Dengan naskah ditulis oleh Joko Anwar, Stip & Pensil mencoba menghadirkan film bertemakan pendidikan yang ringan, namun bisa jadi renungan.
Pendidikan
memang bukan hal yang baru untuk dijadikan tema film layar lebar. Namun,
kebanyakan mengangkat tema tersebut secara serius dengan genre drama.
Menimbulkan kesan bahwa film pendidikan itu bersifat menggurui dan berat.

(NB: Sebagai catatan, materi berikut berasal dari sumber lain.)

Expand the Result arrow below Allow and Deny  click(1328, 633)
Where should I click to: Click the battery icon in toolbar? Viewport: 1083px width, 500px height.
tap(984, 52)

Namun, film terbaru produksi MD Pictures, Stip
& Pensil, mencoba mendobrak stigma tersebut.
Premis
“mendirikan sekolah untuk anak jalanan” memang rasanya mustahil disajikan dalam
bentuk komedi. Apalagi melibatkan perkampungan kumuh dan satpol PP. Untunglah,
Joko Anwar selaku penulis naskah dan Ardy Octaviand yang duduk di kursi
sutradara tidak menjadikan film ini sebagai film penguras air mata.
Selipan
komedi di sana-sini dijamin membuat kita tertawa. Uniknya, tawa ini tidak hanya
hadir lewat beberapa karakter pendukungnya, tapi juga sosok Tatjana Saphira.

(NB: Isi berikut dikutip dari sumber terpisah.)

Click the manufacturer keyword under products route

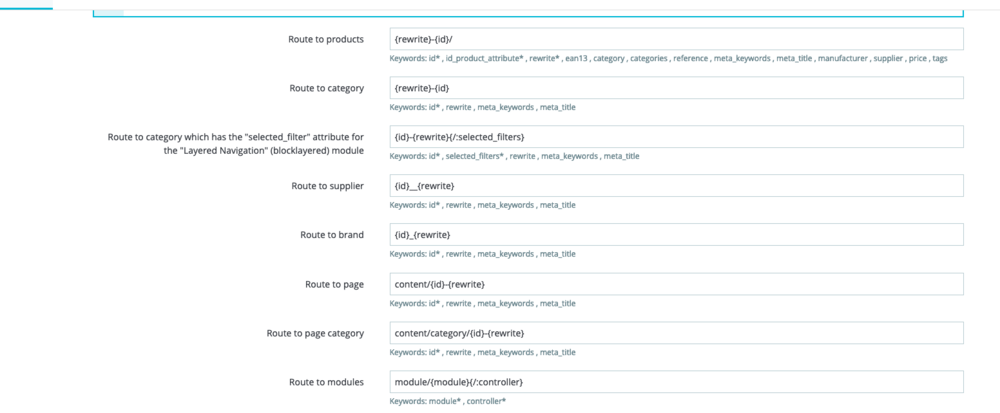coord(838,59)
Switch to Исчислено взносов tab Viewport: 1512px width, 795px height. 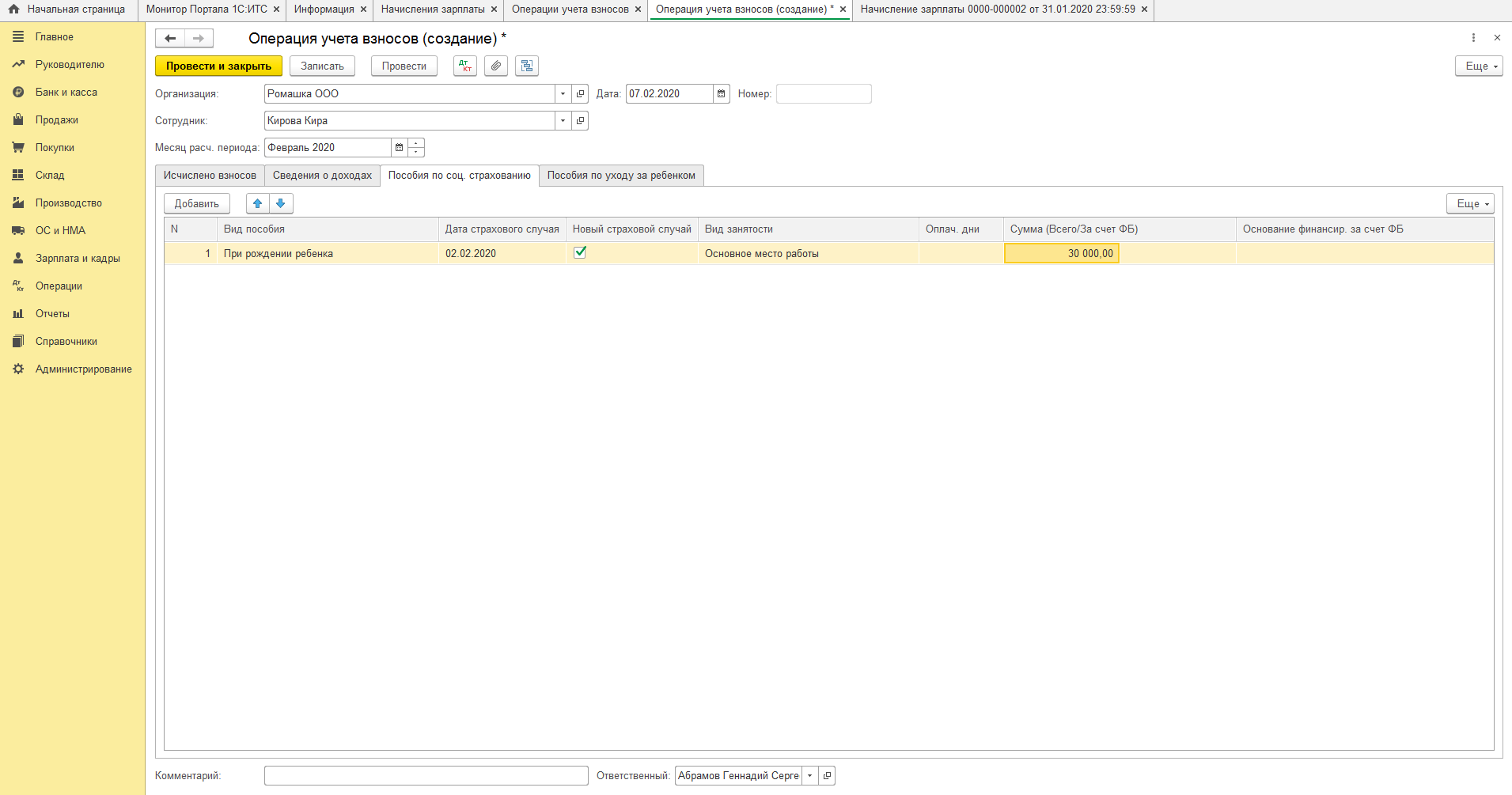click(210, 176)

Perannya sebagai Bubu yang polos, tapi telmi jadi karakter simpatik yang bisa
dibilang cukup menonjol di antara Ernest, Ardit, dan Indah. Penonton jadi
menunggu-nunggu, apalagi yang akan dilontarkan Bubu. Namun, peran Bubu ini
untunglah tidak dieksploitasi sedemikian rupa oleh Ardy sehingga bukannya
simpatik, malah lama-lama jatuhnya menyebalkan.
Sayangnya,
ada beberapa hal yang terasa mengganggu dalam film ini. Dubbing menjadi salah satu kekurangan Stip & Pensil, terutama untuk karakter Richard, yang terasa
kasar. Munculnya selipan adegan yang melibatkan tukang mie pangsit juga terasa melebar
dari alur cerita. Konflik cinta segitiga yang coba dihadirkan di penghujung
cerita pun terasa seperti tempelan saja karena diselesaikan secara terburu-buru
dan “udah-gitu-aja”. Seakan film
tentang anak sekolah wajib memasukkan unsur cinta.
Secara
keseluruhan, Stip & Pensil salah
satu film yang berhasil mengangkat tema pendidikan tanpa terjebak ke dalam film
yang membosankan. Ansambel pemainnya juga cukup menarik karena menggabungkan
antara komika dengan aktor dan aktris muda.